VA needs to focus on all claims, not just the oldest or the easiest to process, Manar said. He added VA also needs to pay as much attention to the quality of its claims ratings -- which can be challenged, delaying the process – as it does to the quantity.
Army veteran Paul Rieckhoff, founder and executive director of Iraq and Afghanistan Veterans of America, said in an emailed statement, “It's great that in response to a national outcry the VA took aggressive and smart actions to answer the call for almost all veterans who have been waiting for longer than two years for decisions.”
He also agreed with Manar that the quality of the claims decisions is paramount. Referring to the oldest claims VA just processed, Rieckhoff said, “What we still need from VA is data on the claims themselves, including how many are provisional, how many are permanent, and how accurate are the ratings themselves.”

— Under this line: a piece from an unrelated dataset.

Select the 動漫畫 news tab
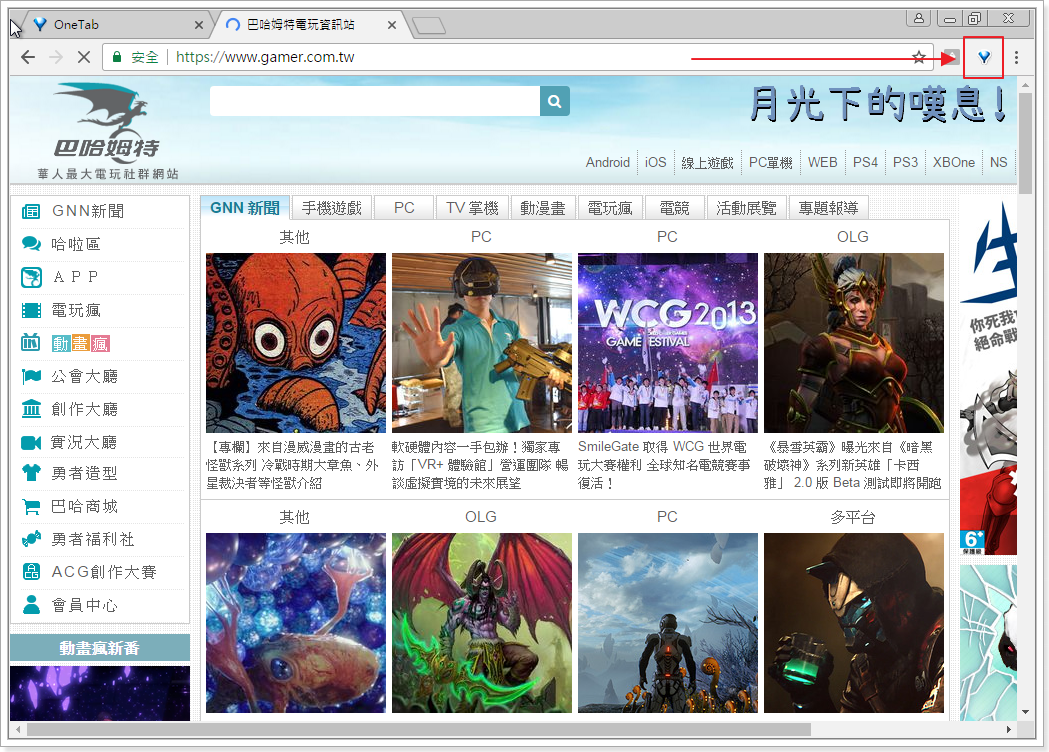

Rep. Jeff Miller, R-Fla., chairman of the House Veterans’ Affairs Committee, was similarly skeptical. “Any progress toward eliminating the backlog is welcome news,” he said. But “one can’t help but question how the department was able to process most of its two-year-old claims in just 60 days. If two months was all VA needed to adjudicate these claims, why did the department let them sit for two years or longer? “
He also questioned what would happen once mandatory overtime ended. “Nevertheless, when it comes to evaluating VA’s success in combatting the backlog, the two most important numbers are zero and 2015,” he said. “In other words, this problem won’t be solved unless the backlog is at zero by 2015, just as VA leaders have promised.”